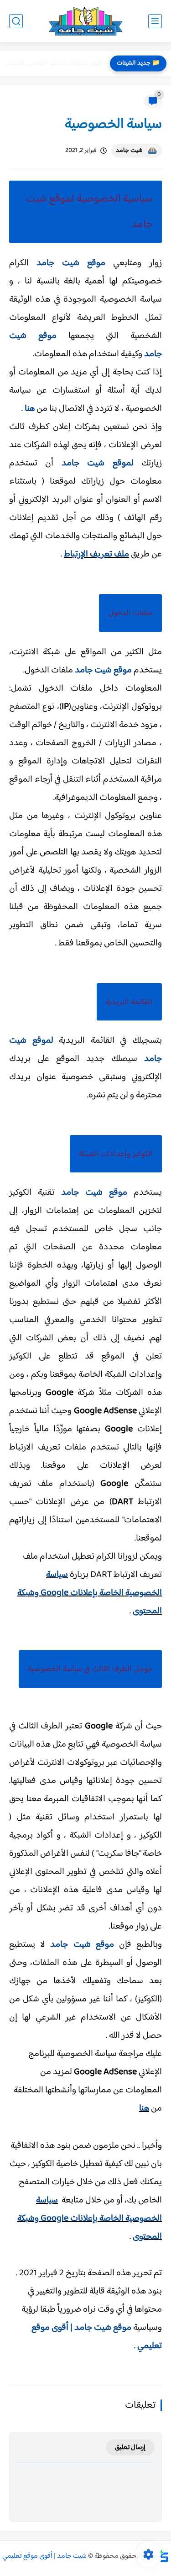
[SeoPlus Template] (163, 2556)
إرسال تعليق (130, 2447)
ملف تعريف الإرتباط (96, 554)
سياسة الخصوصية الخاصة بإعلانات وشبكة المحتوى (89, 2218)
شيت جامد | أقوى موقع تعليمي (44, 2556)
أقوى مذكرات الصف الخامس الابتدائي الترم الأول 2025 (54, 63)
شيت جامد (129, 150)
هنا (30, 409)
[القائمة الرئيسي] (155, 21)
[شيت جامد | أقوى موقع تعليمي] (86, 21)
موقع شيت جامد (70, 263)
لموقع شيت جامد (98, 463)
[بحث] (16, 21)
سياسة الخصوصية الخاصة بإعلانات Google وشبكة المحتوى (89, 1593)
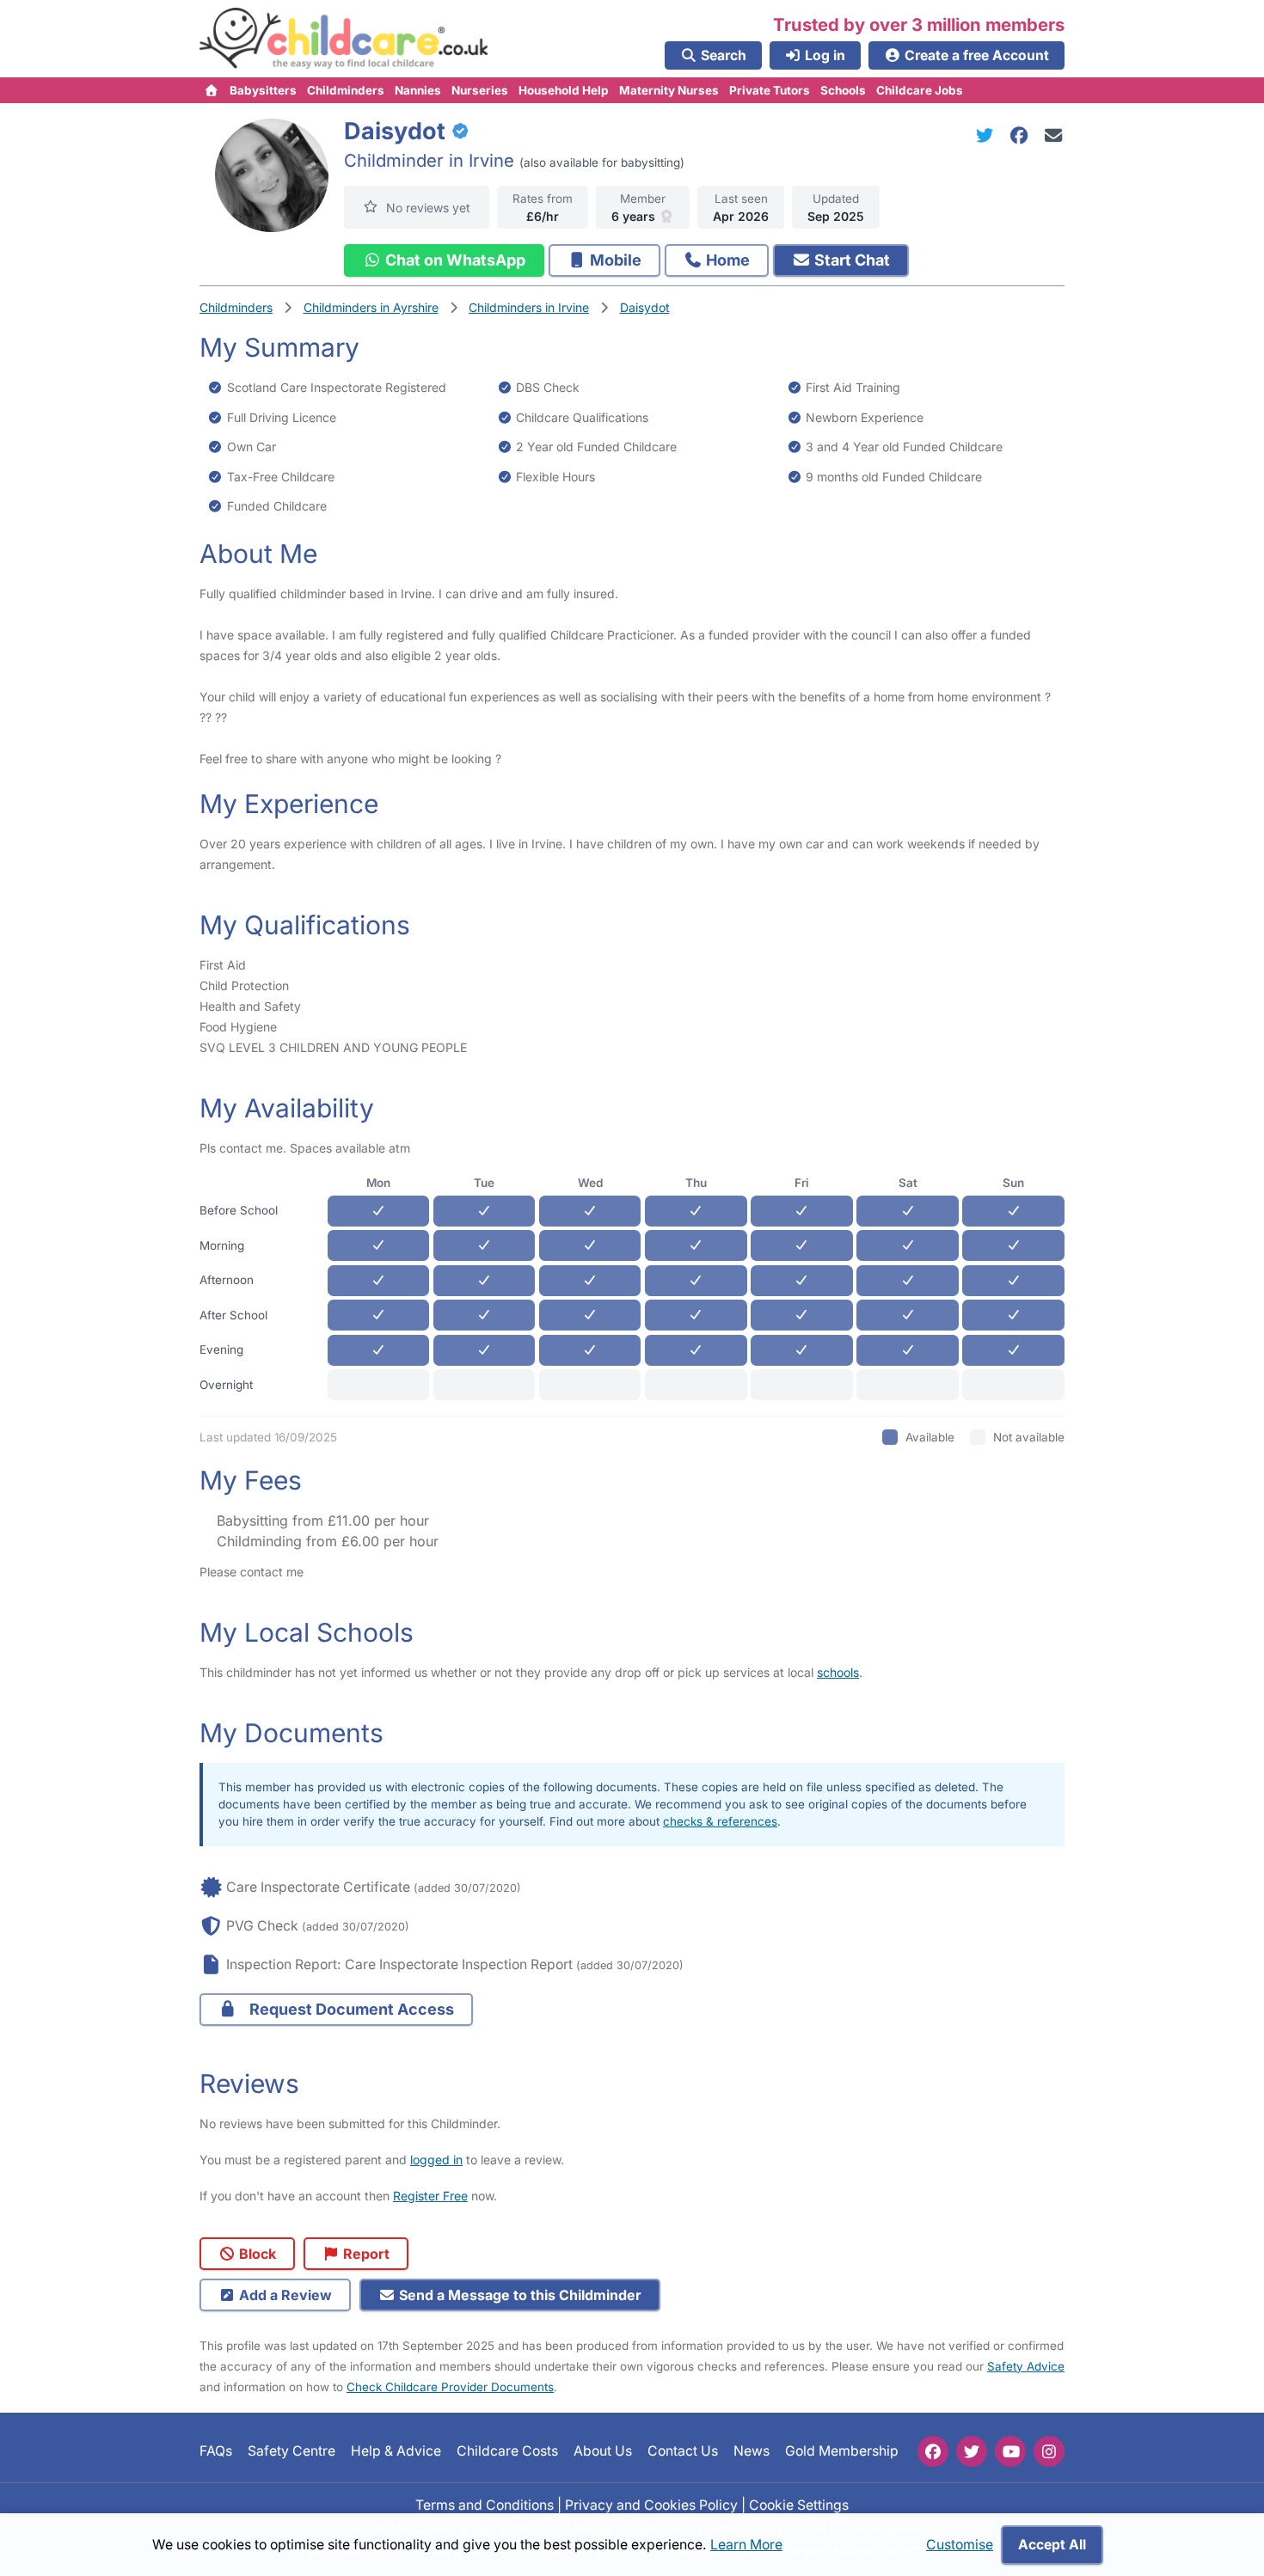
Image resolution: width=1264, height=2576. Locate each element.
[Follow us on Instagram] (1049, 2451)
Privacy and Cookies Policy (651, 2504)
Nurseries (479, 90)
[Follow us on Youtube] (1010, 2451)
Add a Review (284, 2295)
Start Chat (850, 260)
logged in (436, 2159)
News (751, 2451)
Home (726, 260)
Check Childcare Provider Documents (450, 2387)
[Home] (212, 90)
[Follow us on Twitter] (971, 2451)
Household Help (563, 90)
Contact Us (682, 2451)
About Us (603, 2451)
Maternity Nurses (669, 90)
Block (256, 2253)
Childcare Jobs (919, 90)
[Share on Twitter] (988, 135)
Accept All (1052, 2544)
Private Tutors (769, 90)
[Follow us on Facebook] (932, 2451)
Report (365, 2253)
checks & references (720, 1821)
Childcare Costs (507, 2451)
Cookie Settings (799, 2504)
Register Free (430, 2195)
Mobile (613, 260)
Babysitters (263, 90)
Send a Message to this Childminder (518, 2295)
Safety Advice (1026, 2366)
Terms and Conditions (484, 2504)
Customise (959, 2544)
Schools (843, 90)
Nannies (418, 90)
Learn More (746, 2544)
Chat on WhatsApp (453, 260)
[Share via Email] (1054, 135)
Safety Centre (291, 2451)
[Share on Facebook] (1022, 135)
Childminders (345, 90)
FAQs (215, 2451)
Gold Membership (842, 2451)
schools (838, 1672)
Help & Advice (396, 2451)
★ ★ ★ ★
Beginning at the line that contains "Customise (959, 2544)", give again every line down to the end of the material, exactly as written, and stop there.

**WRITTEN SOLUTION**
Customise (959, 2544)
Schools (843, 90)
Nannies (418, 90)
Learn More (746, 2544)
Chat on WhatsApp (453, 260)
[Share via Email] (1054, 135)
Safety Centre (291, 2451)
[Share on Facebook] (1022, 135)
Childminders (345, 90)
FAQs (215, 2451)
Gold Membership (842, 2451)
schools (838, 1672)
Help & Advice (396, 2451)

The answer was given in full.